# Task instructions
(1) In the post on search evaluation, reproduce word for word the passage that opens with the words containing "As Udi mentioned" and closes with "real search improvements.".
(2) According to the post on search evaluation, how many improvements to Google search were launched in 2007?

# Text section
"""

Animefaniac: Search evaluation at Google

from google blog

9/15/2008 03:04:00 PM

This series of posts has described Google's search quality efforts in areas such as ranking and search UI. Now I'll describe search evaluation. Simply put, search evaluation is the process of measuring the quality of our search results and our users' experience with search.

Let me introduce myself. I'm Scott Huffman, an engineering director responsible for leading search evaluation, working with a talented team of statisticians and software engineers. I've been here since 2005, and have been working on search in one form or another for the past fourteen years or so.

When I'm interviewing folks interested in joining the search evaluation team, I often use this scenario to describe what we do: Imagine a Google ranking engineer bursts into your office. "I have a great idea for improving our search results!" she exclaims. "It's simple: Whenever a page's title starts with the letter T, move it up in the results three slots." This engineer comes armed with several example search queries where, lo and behold, this idea actually improves the results significantly.

Now, you and I may think that this "letter T" hack is really a silly idea, but how can we know for sure? Search evaluation is charged with answering such questions. This hack hasn't really come up, but we are constantly evaluating everything, which can include:

- proposed improvements to segmentation of Chinese queries

- new approaches to fight spam

- techniques for improving how we handle compound Swedish words

- changes to how we handle links and anchortext

- and everything in between

As Udi mentioned in his initial post on search quality, in 2007 we launched over 450 improvements to Google search, and every one of them went through a comprehensive evaluation process.

Not surprisingly, we take search evaluation very seriously. Precise evaluation enables our teams to know "which way is up". One of our tenets in search quality is to be very data-driven in our decision-making. We try hard not to rely on anecdotal examples, which are often misleading in search (where decisions can affect hundreds of millions of queries a day). Meticulous, statistically-meaningful evaluation gives us the data we need to make real search improvements.

Evaluating search is difficult for several reasons.

"""

# Stored data
"""

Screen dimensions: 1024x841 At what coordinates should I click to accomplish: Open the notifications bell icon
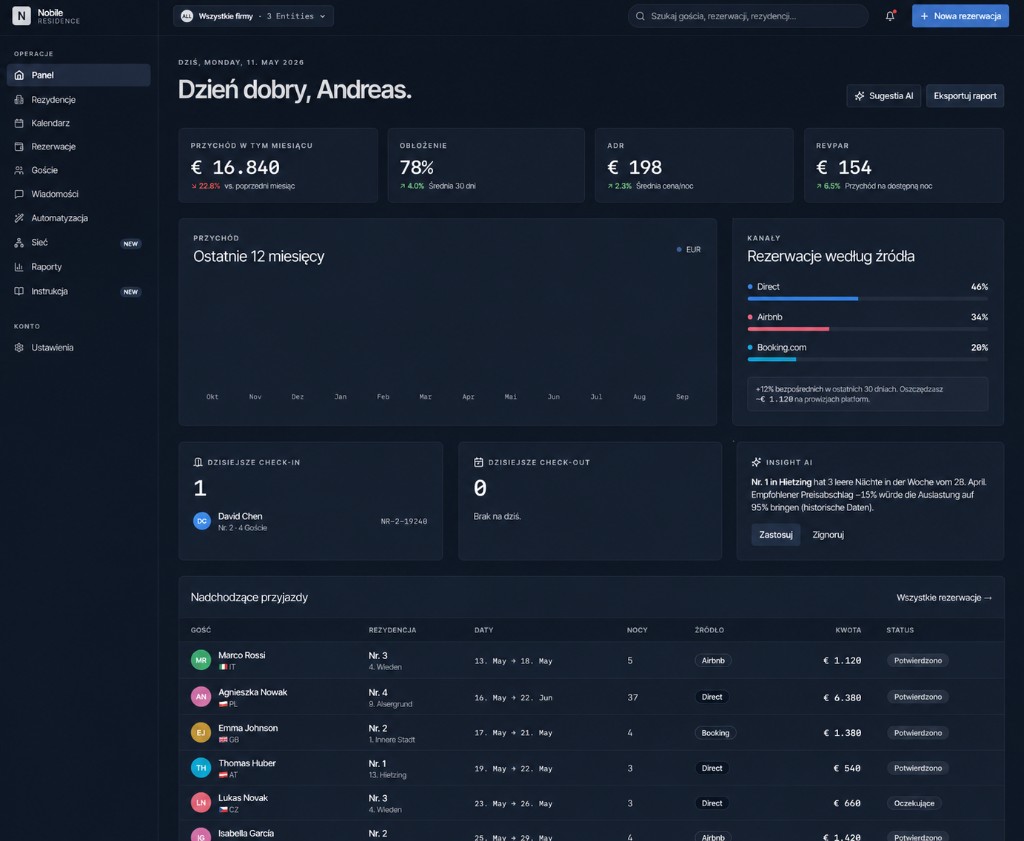890,16
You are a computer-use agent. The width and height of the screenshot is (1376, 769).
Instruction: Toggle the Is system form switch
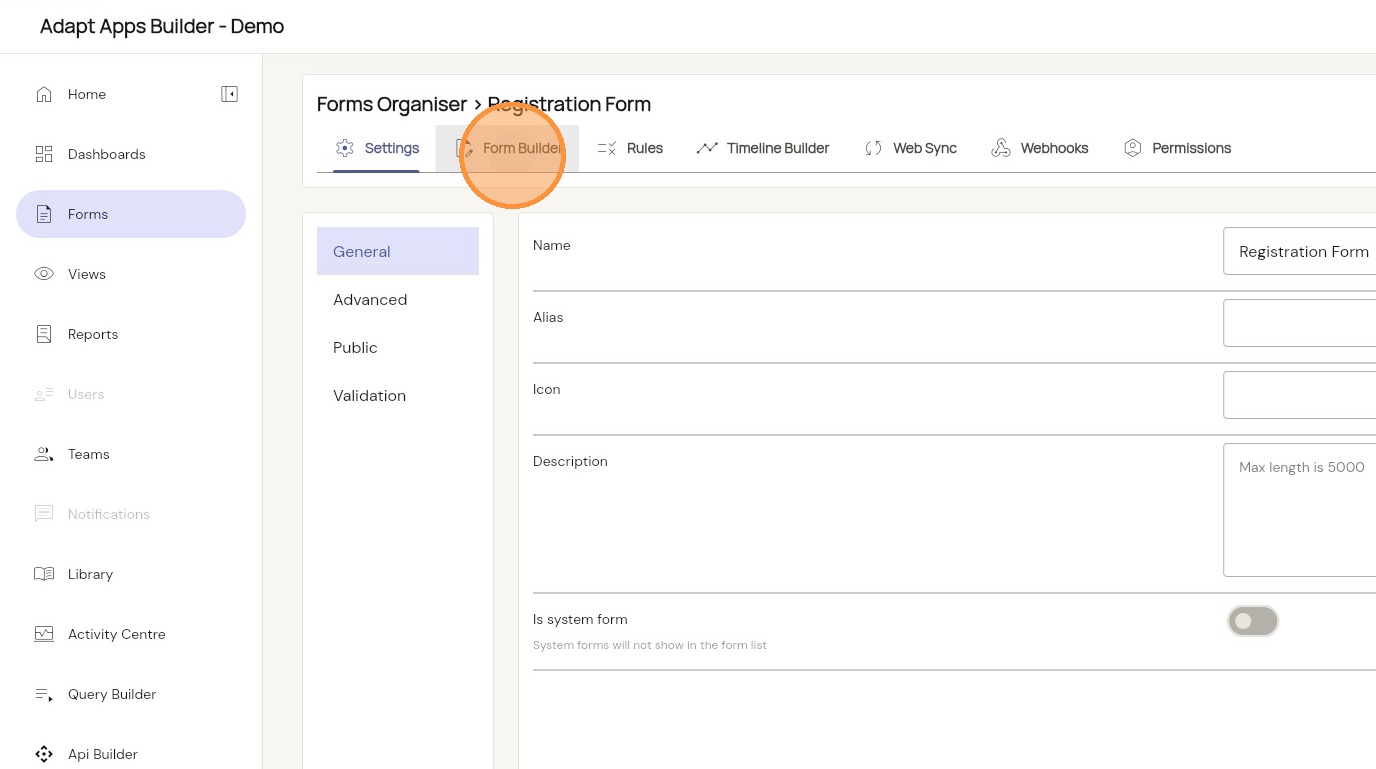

"""

# Exercise answers
(1)
As Udi mentioned in his initial post on search quality, in 2007 we launched over 450 improvements to Google search, and every one of them went through a comprehensive evaluation process.

Not surprisingly, we take search evaluation very seriously. Precise evaluation enables our teams to know "which way is up". One of our tenets in search quality is to be very data-driven in our decision-making. We try hard not to rely on anecdotal examples, which are often misleading in search (where decisions can affect hundreds of millions of queries a day). Meticulous, statistically-meaningful evaluation gives us the data we need to make real search improvements.

(2) Over 450 improvements were launched in 2007.